EXERCISE |
Only the lines that include "will" should be copied from the data below.

Saved data entries |
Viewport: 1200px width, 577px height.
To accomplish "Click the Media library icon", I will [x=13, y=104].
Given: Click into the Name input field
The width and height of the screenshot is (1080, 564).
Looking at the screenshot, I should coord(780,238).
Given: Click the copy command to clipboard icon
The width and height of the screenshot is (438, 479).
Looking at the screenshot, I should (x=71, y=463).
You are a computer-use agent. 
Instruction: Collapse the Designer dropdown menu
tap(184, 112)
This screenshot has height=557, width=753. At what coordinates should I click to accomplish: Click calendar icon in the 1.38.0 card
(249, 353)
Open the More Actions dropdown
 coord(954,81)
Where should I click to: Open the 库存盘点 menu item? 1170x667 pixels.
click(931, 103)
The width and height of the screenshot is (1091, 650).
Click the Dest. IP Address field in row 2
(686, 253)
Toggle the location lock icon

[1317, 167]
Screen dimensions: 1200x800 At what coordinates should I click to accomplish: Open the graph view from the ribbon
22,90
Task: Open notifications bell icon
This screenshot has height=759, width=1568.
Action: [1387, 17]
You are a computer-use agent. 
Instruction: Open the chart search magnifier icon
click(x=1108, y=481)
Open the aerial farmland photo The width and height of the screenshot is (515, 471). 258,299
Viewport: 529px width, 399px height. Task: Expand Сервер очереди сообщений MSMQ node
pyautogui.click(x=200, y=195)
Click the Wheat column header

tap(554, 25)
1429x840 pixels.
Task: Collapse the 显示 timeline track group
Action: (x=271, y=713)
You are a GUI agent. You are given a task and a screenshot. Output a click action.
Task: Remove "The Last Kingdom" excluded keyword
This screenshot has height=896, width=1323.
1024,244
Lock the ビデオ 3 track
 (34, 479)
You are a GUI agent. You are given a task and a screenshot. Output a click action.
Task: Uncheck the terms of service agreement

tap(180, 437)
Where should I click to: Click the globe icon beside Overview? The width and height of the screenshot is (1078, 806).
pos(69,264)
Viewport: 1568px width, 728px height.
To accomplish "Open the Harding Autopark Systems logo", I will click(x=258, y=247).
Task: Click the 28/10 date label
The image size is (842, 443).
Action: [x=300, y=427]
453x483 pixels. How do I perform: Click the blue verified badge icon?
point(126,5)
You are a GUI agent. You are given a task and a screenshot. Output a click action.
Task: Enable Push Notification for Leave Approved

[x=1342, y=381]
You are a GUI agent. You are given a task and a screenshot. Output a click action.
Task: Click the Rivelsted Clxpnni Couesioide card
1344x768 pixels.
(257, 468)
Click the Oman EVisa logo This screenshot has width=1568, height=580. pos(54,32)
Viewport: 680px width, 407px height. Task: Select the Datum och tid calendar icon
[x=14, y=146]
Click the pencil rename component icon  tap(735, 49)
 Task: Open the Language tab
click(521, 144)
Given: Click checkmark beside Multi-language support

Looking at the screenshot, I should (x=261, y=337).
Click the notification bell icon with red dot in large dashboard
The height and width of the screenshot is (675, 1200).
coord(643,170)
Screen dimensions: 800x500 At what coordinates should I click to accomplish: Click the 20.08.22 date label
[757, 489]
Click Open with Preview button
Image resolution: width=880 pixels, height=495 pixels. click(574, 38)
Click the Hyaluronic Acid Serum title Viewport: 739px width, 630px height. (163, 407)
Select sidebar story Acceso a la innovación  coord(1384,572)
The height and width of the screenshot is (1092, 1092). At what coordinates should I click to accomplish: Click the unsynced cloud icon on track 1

TASK RESULT |
To accomplish "Click the Media library icon", I will [x=13, y=104].
To accomplish "Open the Harding Autopark Systems logo", I will click(x=258, y=247).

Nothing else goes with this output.